◆ TASK GOAL ◆
What must be written out is each line from the one holding "Image resolution: width=1559" through the end of the records, word for word, minus any pictures.

◆ DATASET EXCERPTS ◆

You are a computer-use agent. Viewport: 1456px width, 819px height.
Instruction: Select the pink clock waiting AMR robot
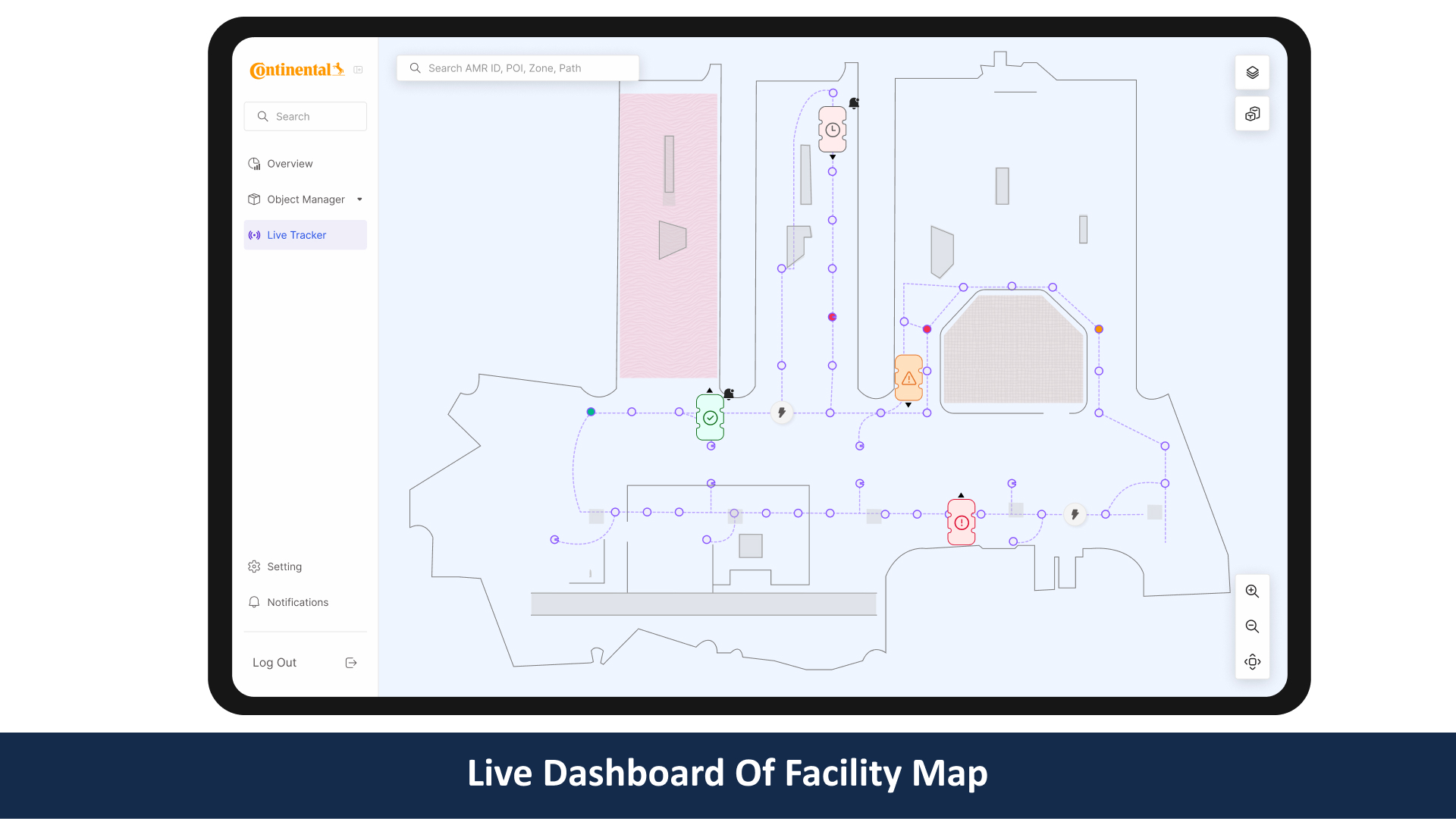click(832, 130)
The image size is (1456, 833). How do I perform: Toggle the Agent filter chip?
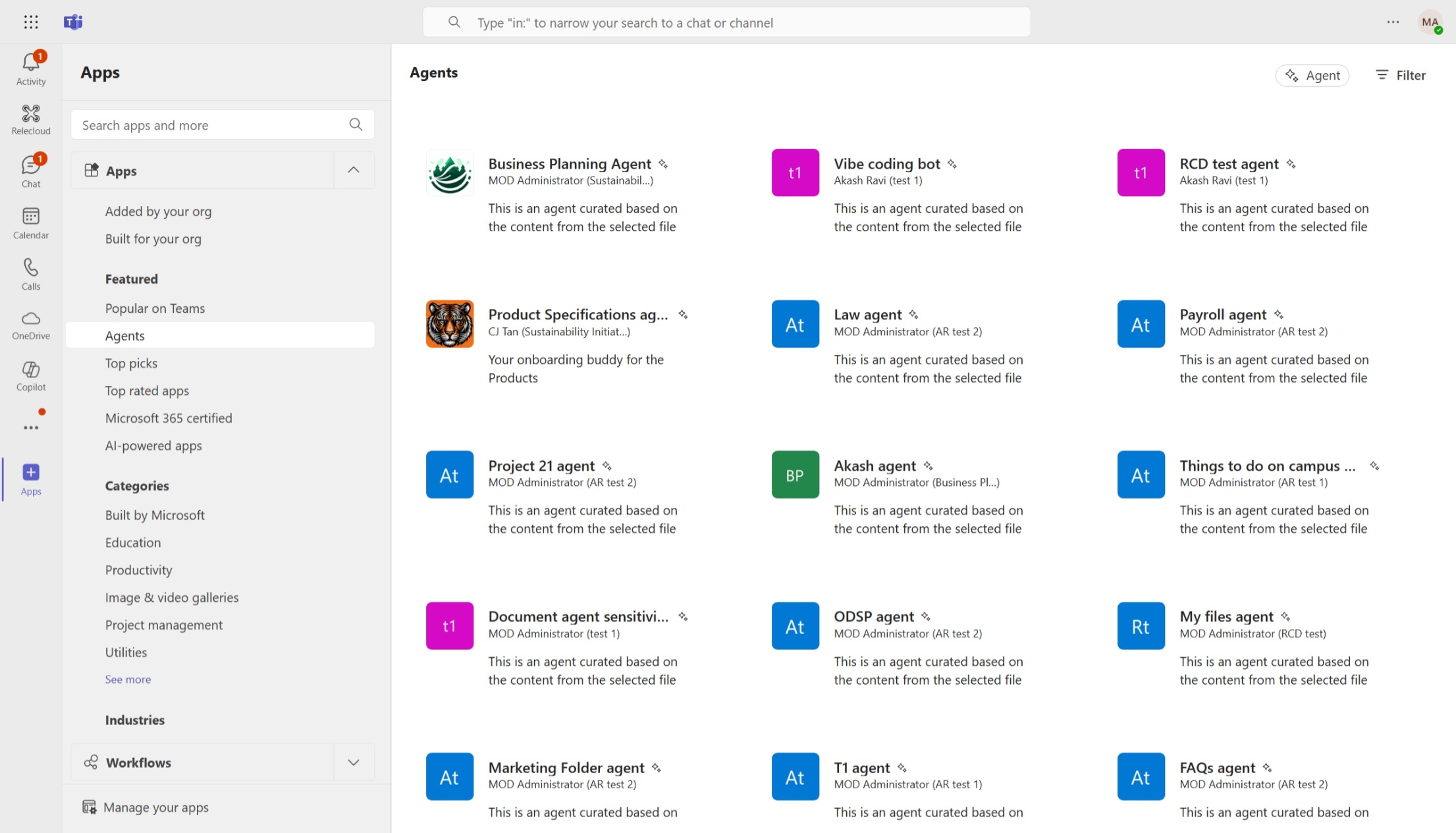pos(1312,75)
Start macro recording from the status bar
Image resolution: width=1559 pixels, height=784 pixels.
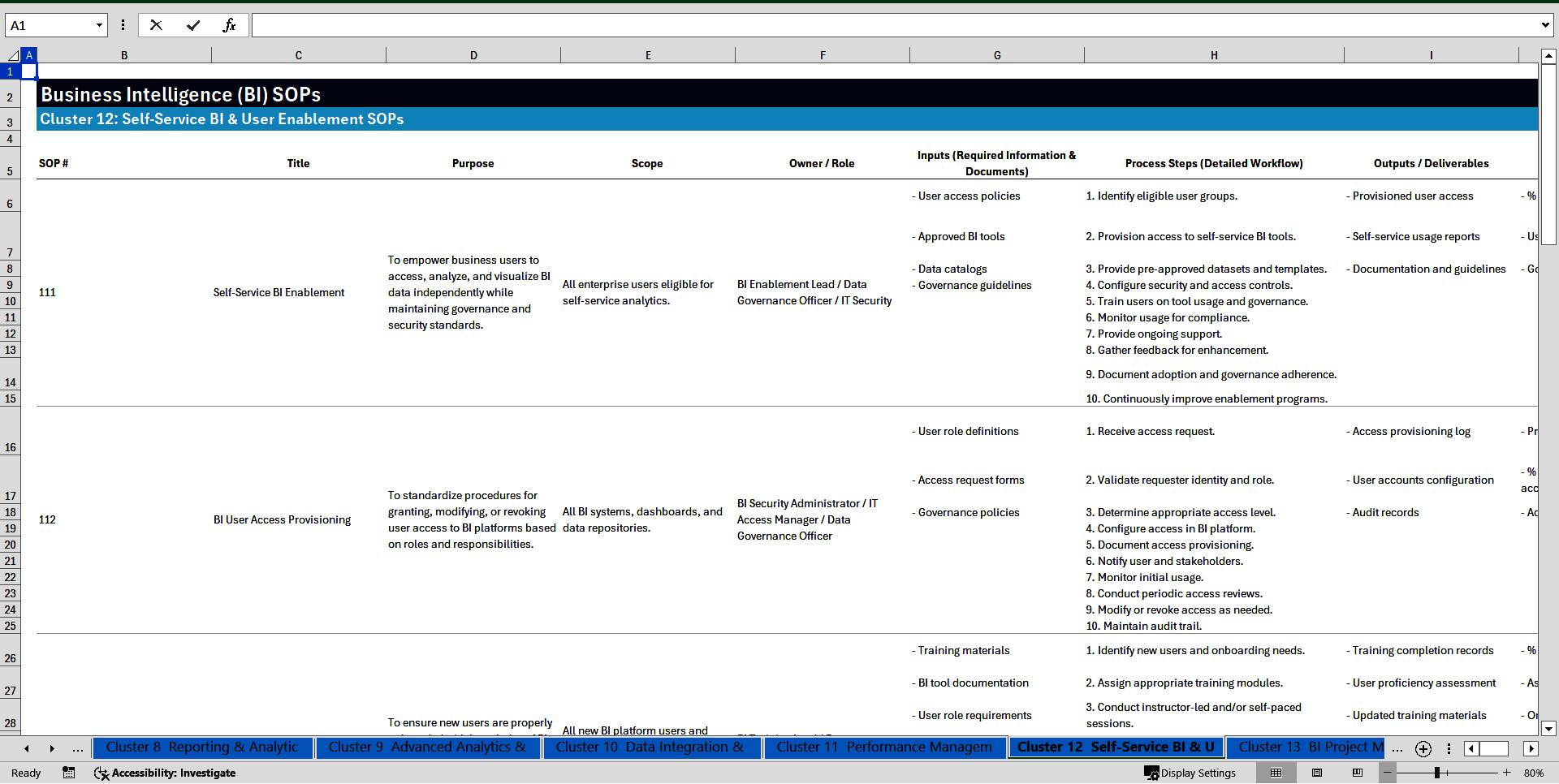click(69, 773)
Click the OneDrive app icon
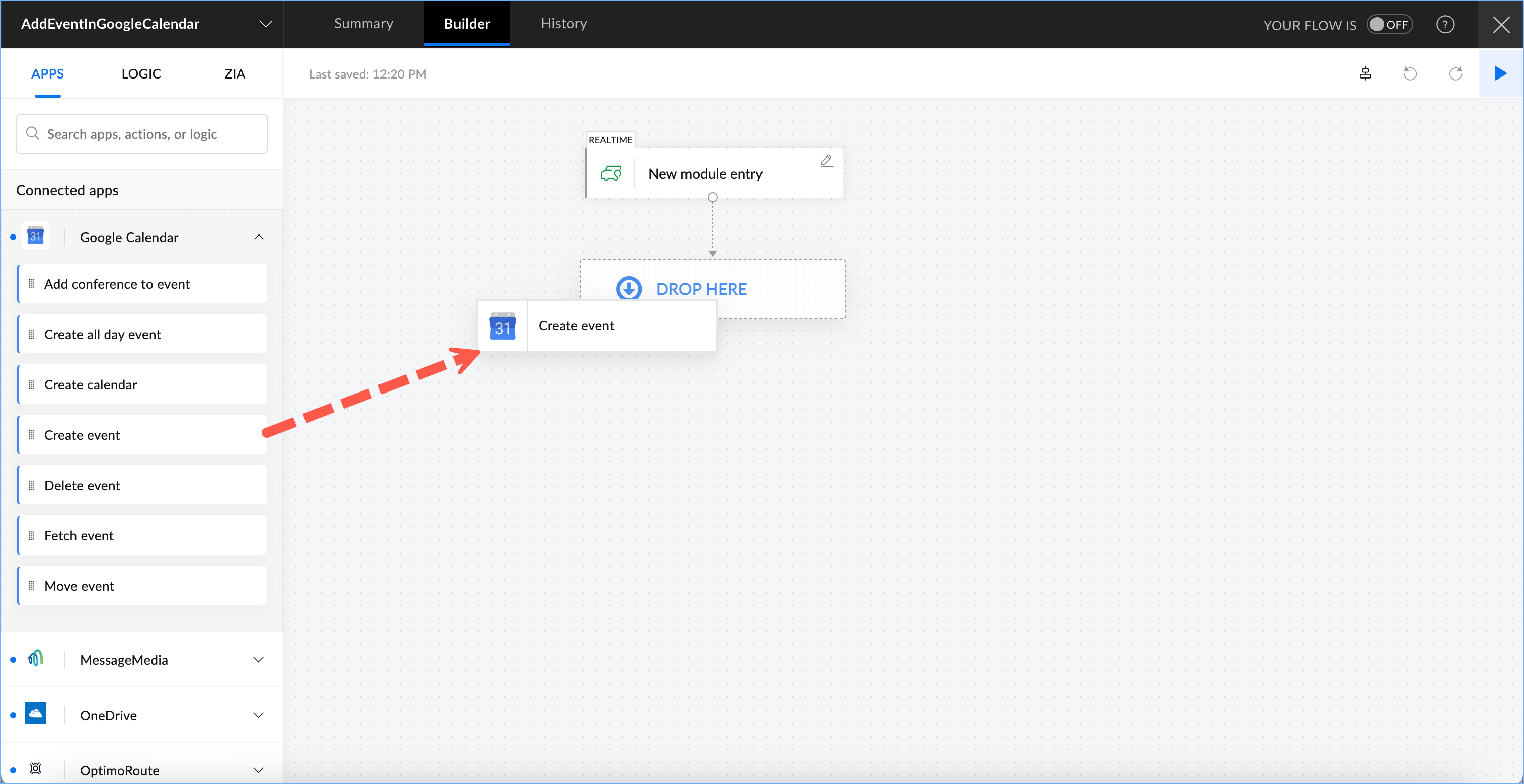1524x784 pixels. tap(36, 714)
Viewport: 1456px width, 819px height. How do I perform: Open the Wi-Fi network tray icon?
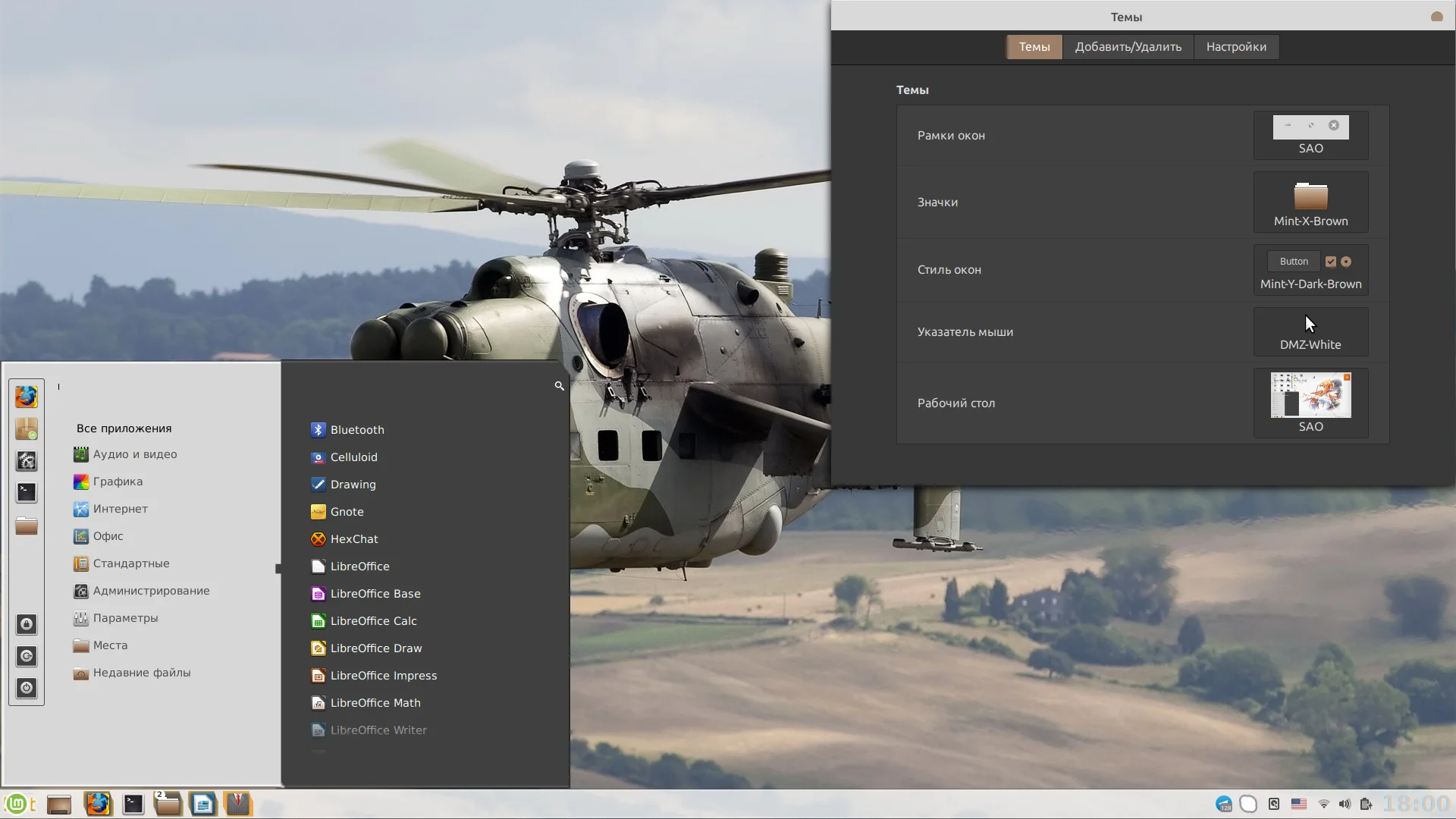pos(1323,804)
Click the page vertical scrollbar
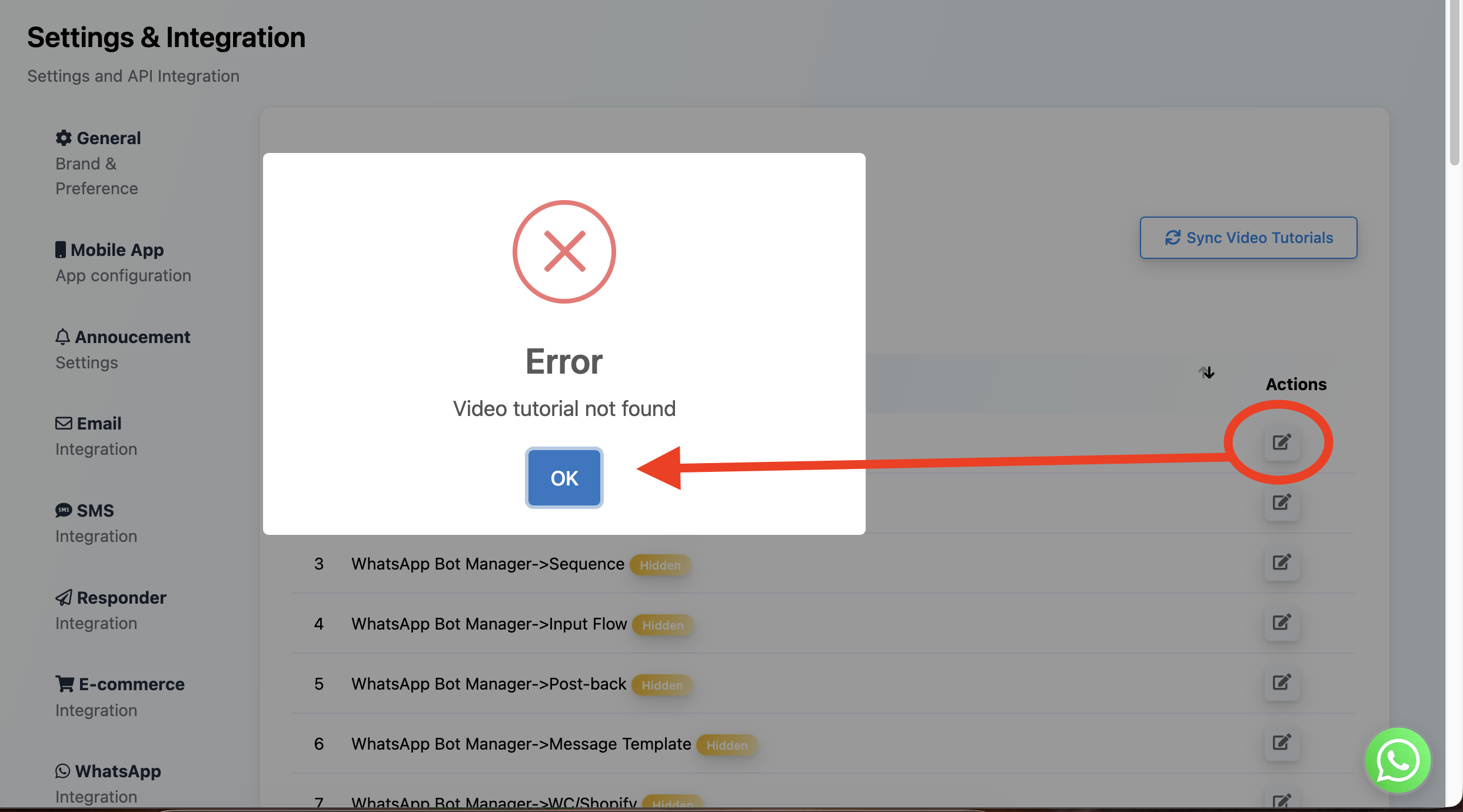This screenshot has height=812, width=1463. click(x=1455, y=82)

◆ REPLY ◆
Image resolution: width=1559 pixels, height=784 pixels.
click(69, 773)
Click the OneDrive app icon
1524x784 pixels. tap(36, 714)
Viewport: 1456px width, 819px height. How do I perform: Open the Wi-Fi network tray icon?
pos(1323,804)
Click the page vertical scrollbar
This screenshot has height=812, width=1463. click(x=1455, y=82)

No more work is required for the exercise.